I rarely go to a Doc but i got sick with this terrible flu one year and had to go to the Doc, a PCP. At the time I did not had insurance. I got charged $75 dollars, for the first visit and then another $75 dollars for a second visit. One year after I got sick again so, I went to the same PCP. I now had insurance that has a deductible of $6000, so I knew I would be paying for all of it. So, between doctor appointment, vitals with nurse and front desk bureaucracy, I spent exactly 36 minutes. Later, for my surprise I got charged for that sick visit $280 dollars. I called the billing dept and asked that I wanted to be recharge at a lower price. Explained what happen the previous times. They responded that the Ins. set the prices. I said then I need a new PCP. They said that they have the lower prices in the area that would not be smart. I said you just told the Ins. set the prices, how come you have the lower prices? I know you can negotiate a better price. No answer. Doc hide behind Ins.
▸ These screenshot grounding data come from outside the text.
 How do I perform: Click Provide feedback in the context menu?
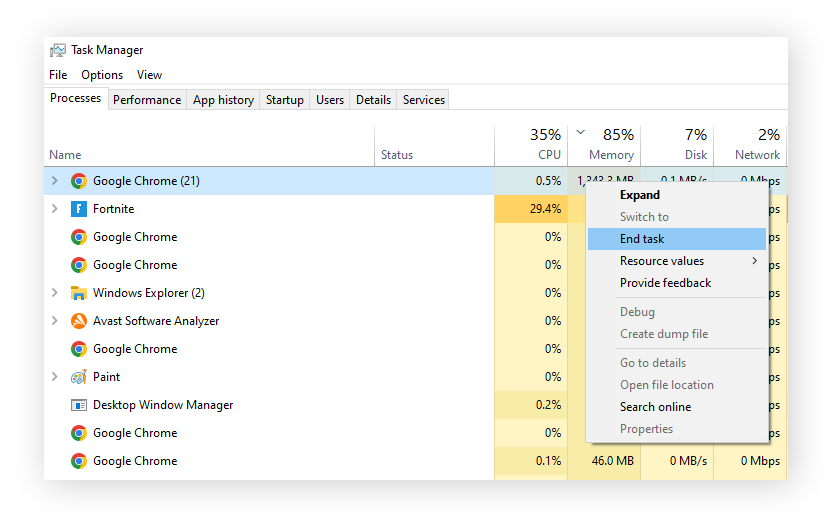(665, 283)
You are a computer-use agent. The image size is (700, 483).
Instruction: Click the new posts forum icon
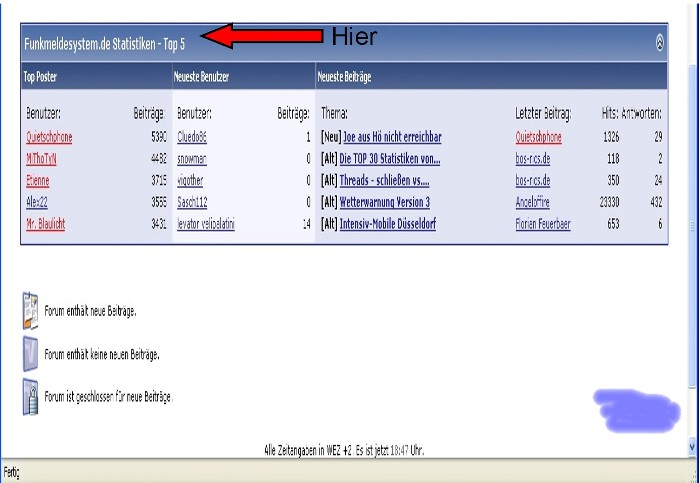coord(30,311)
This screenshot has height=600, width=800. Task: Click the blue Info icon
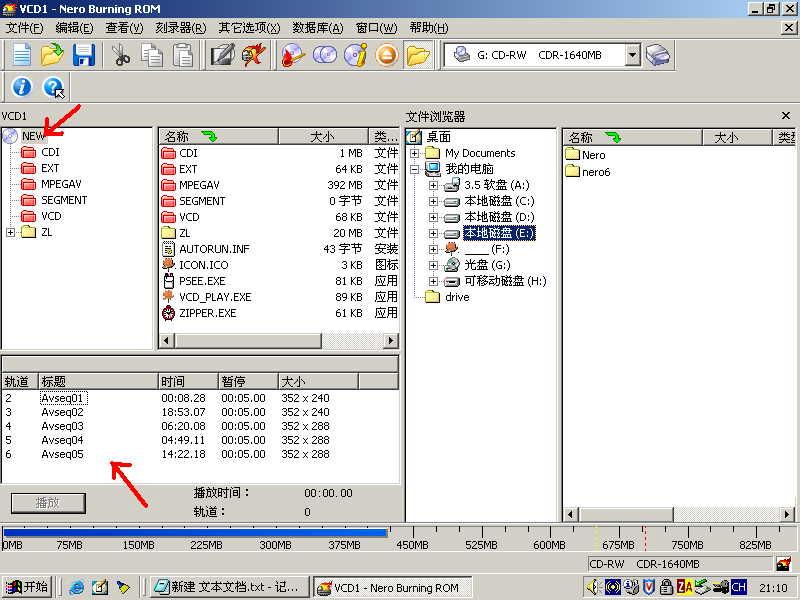[x=21, y=88]
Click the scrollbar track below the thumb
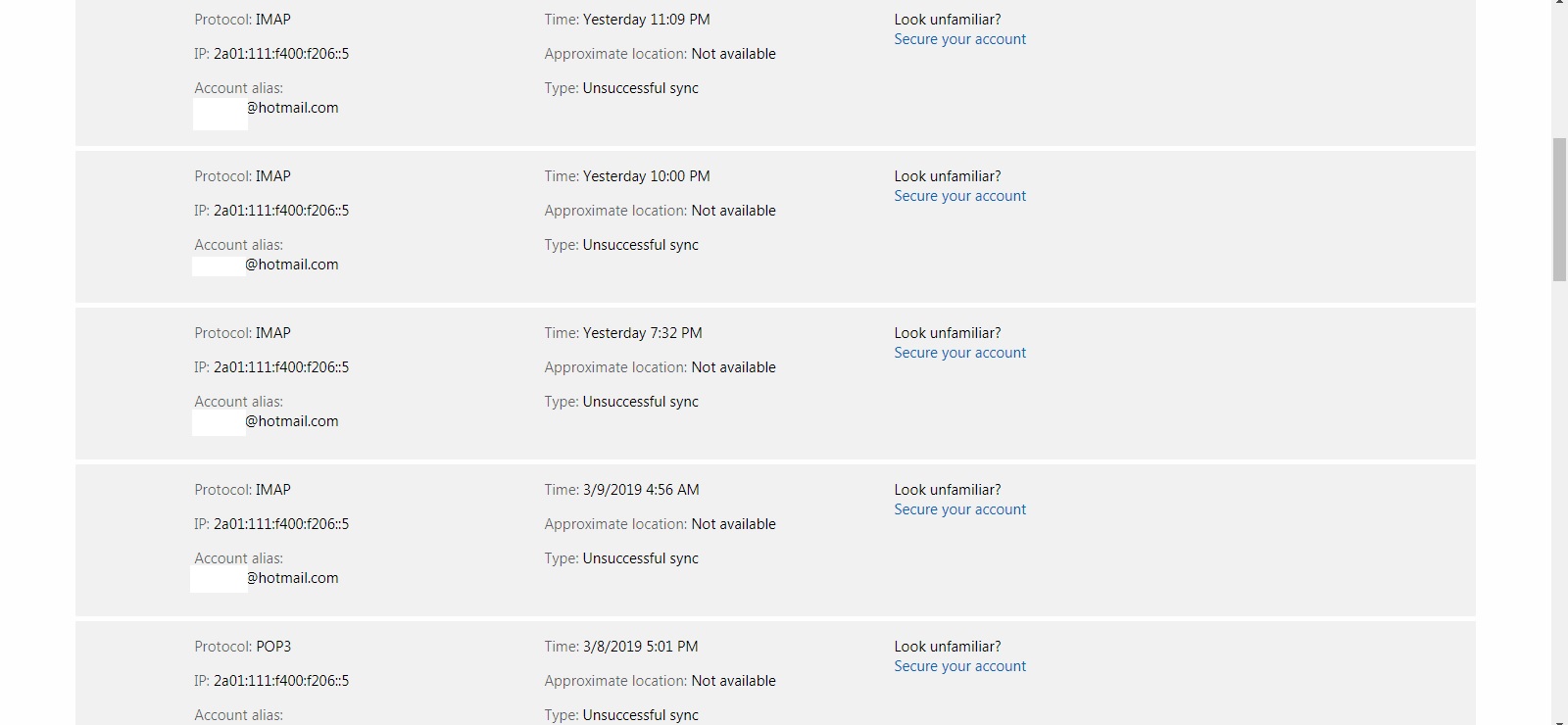Screen dimensions: 1568x725 coord(1559,490)
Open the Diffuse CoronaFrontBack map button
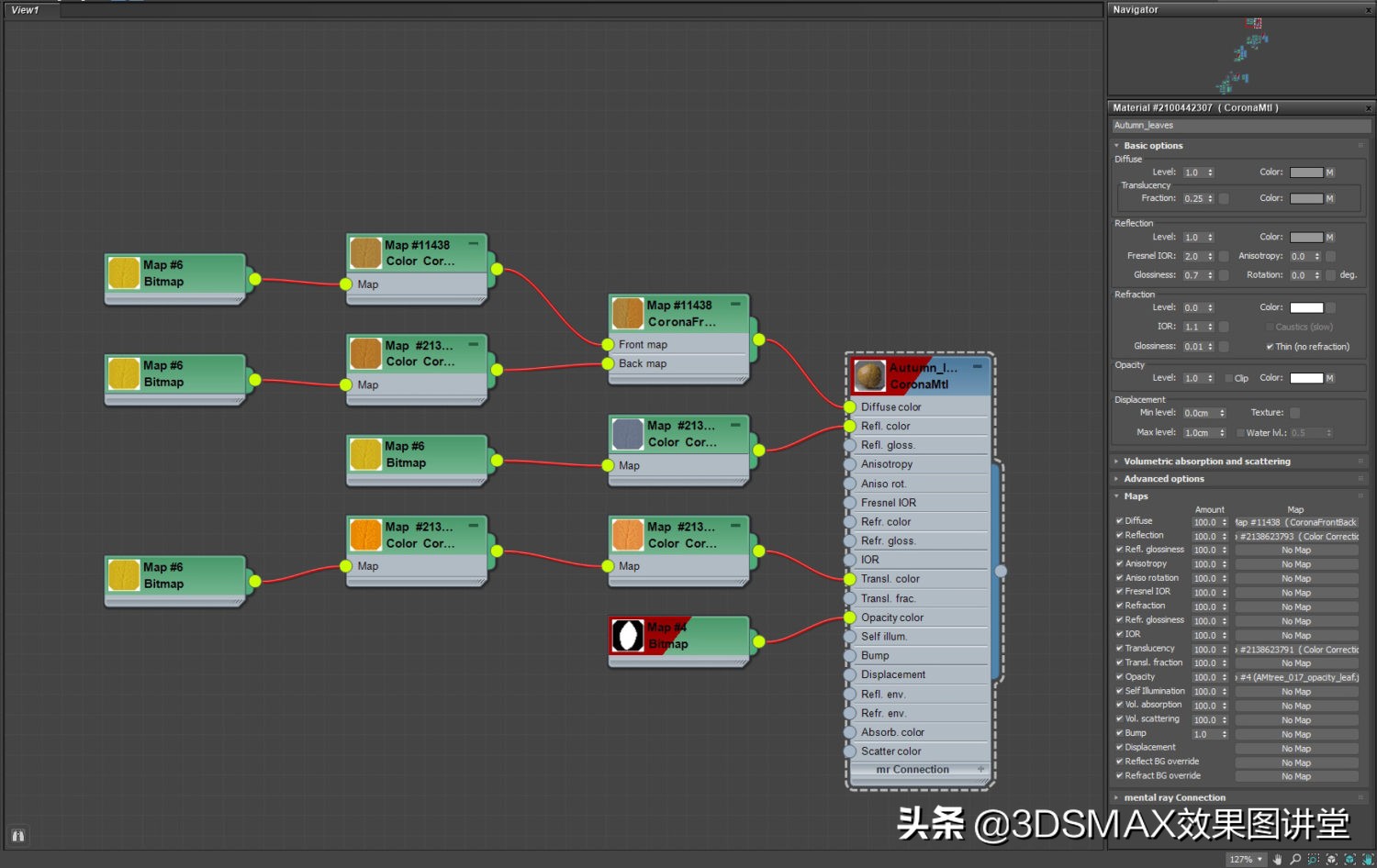Image resolution: width=1377 pixels, height=868 pixels. pyautogui.click(x=1295, y=522)
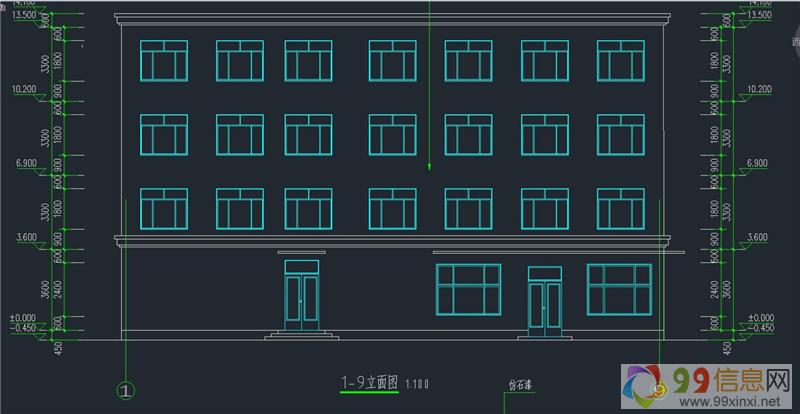
Task: Select the entrance steps below left door
Action: click(300, 335)
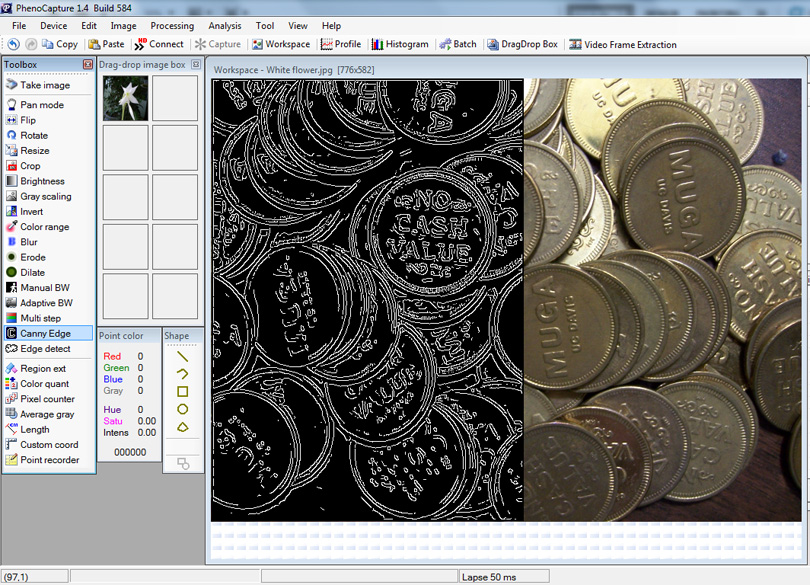Screen dimensions: 810x585
Task: Click the Adaptive BW tool
Action: 46,303
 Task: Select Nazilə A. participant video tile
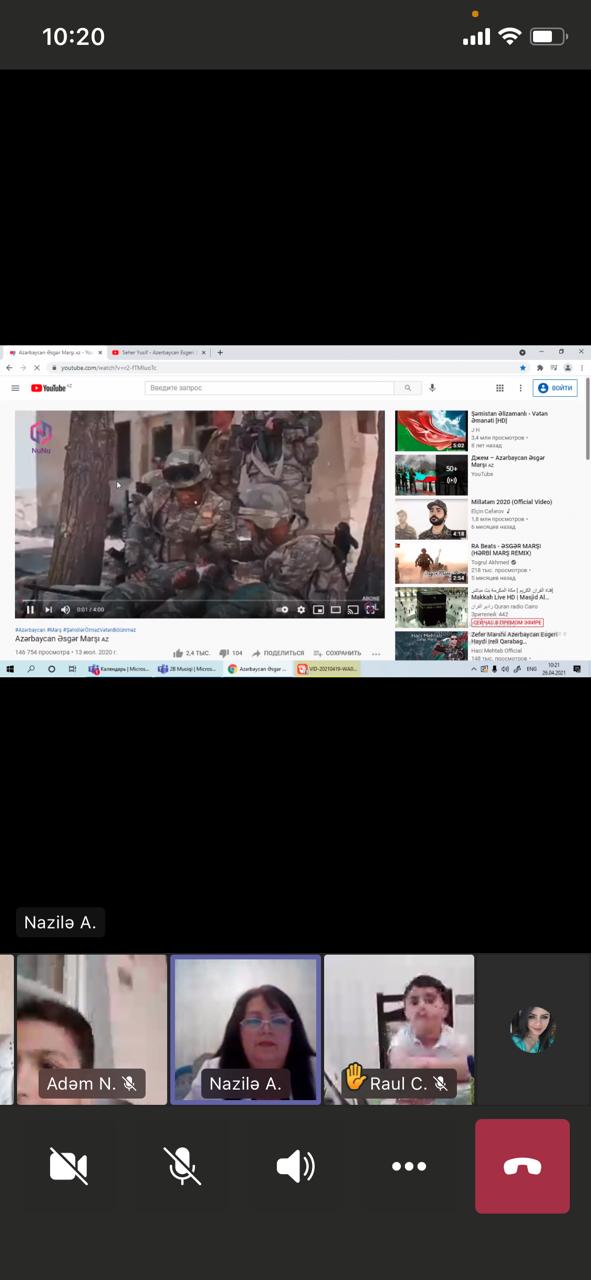(246, 1030)
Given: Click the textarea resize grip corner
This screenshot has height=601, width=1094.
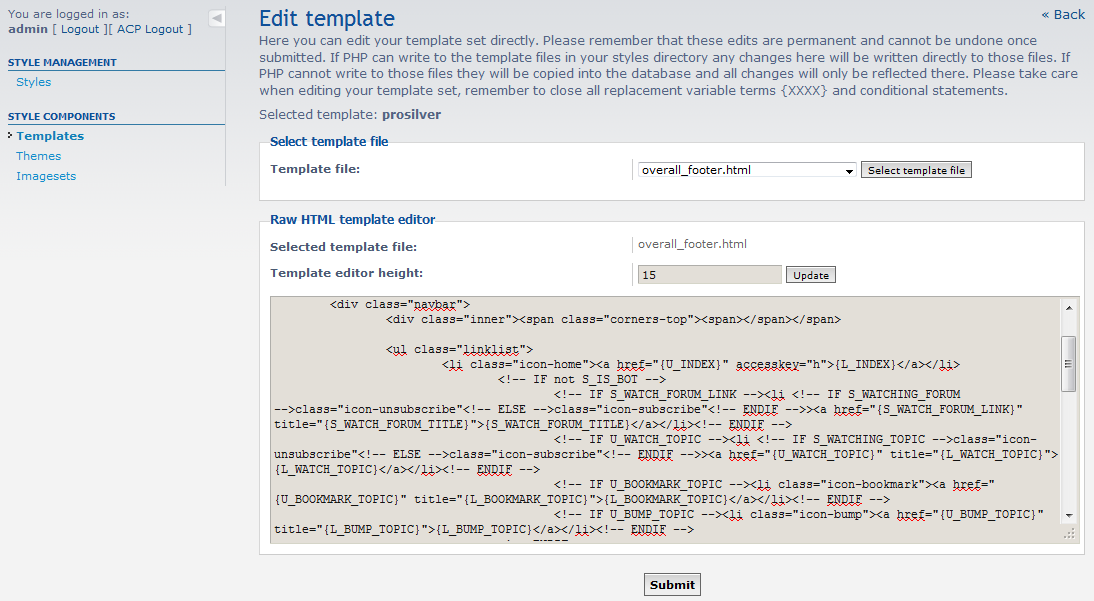Looking at the screenshot, I should click(x=1069, y=535).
I have a HSA deductible account. When I visited a dermitologist, the receptionist said if I pay cash they will charge me $80 copay. But if I decided to use my insurance, they have no idea how much they will bill them. I ended up paying MORE than $80 WITH insurance because the dermitogist billed my insurance triple of what they would charge for cash. The mdical system in the country is a joke. All doctors' assistants are morons. They don't care for you like a patient or even a human being, rather a credit card.

If someone comes in for a "regular checkup", that is a specifically billed item. If someone comes in with a complaint, that is a different specifically billed item. Whether a complaint is voiced after a well visit in response to "You having a problem with anything?" or the patient vocalizes it outright, in today's litigious society, it works the same. In the case presented, you have made the doctor responsible for whatever may be happening with your throat. The add-on "lump in the throat" complaint would definitely not be minimized if (Lord forbid !) a developing mass was found later. The extra service charged represents his acceptance of responsibility for the new complaint.